| Selected text |
Below, we fit a model with the interaction and make a coplot of the fitted and actual values.
We see that with the interaction, the slope of the fit below tensile strengh of 180 changes with hardness (steepest for the lowest values of hardness, shallowest for the highest hardnesses).
rubber.rlm = rlm(abrasion.loss ~ hardness * ts.low, data = rubber, psi = psi.bisquare)
coplot_hardness = coplot_hardness %>% mutate(interval_mean = get_interval_means(interval))
rubber.grid.final = expand.grid(hardness = unique(coplot_hardness$interval_mean),
tensile.strength = c(125, 180, 240)) %>% data.frame
rubber.grid.final = rubber.grid.final |> mutate(ts.low = tslow(tensile.strength))
rubber.predict.final = augment(rubber.rlm, newdata = rubber.grid.final)
rubber.predict.final = merge(rubber.predict.final,
unique(coplot_hardness[,c("interval", "interval_mean")]),
by.x = "hardness", by.y = "interval_mean")
ggplot(coplot_hardness, aes(x = tensile.strength, y = abrasion.loss)) +
geom_point() +
geom_line(aes(x = tensile.strength, y = .fitted), data = rubber.predict.final) +
facet_wrap(~ interval, ncol = 4) +
scale_y_continuous("Abrasion loss") +
scale_x_continuous("Tensile strength")

| Data |

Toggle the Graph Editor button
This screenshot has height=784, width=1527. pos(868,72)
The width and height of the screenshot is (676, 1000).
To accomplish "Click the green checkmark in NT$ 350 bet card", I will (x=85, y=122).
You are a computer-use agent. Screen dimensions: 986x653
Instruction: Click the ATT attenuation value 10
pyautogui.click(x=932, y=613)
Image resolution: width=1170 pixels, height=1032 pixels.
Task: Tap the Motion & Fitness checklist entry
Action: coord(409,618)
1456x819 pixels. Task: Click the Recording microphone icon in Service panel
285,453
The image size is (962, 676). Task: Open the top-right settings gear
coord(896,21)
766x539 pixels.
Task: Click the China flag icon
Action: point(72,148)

| Goals |
[A] Rewrite the paragraph of the rubber abrasion text that begins "Below, we fit a model" as a short bulleted list, keeping its main facts.
[B] Say whether each statement agrees with the rubber abrasion text: (i) below a tensile strength of 180, the slope of the fit is steepest for the highest hardness values; (ii) the model is fitted with a bisquare psi function; (iii) the plot arranges its panels in four columns. For each one, answer yes or no and quote the words of the text that decide it.

| The results |
[A]
- A model with the interaction is fitted.
- A coplot shows the fitted and actual values.
- With the interaction, the slope of the fit below a tensile strength of 180 changes with hardness.
- The slope is steepest for the lowest hardness values and shallowest for the highest.

[B]
(i) No: "steepest for the lowest values of hardness, shallowest for the highest hardnesses"
(ii) Yes: "psi = psi.bisquare"
(iii) Yes: "ncol = 4"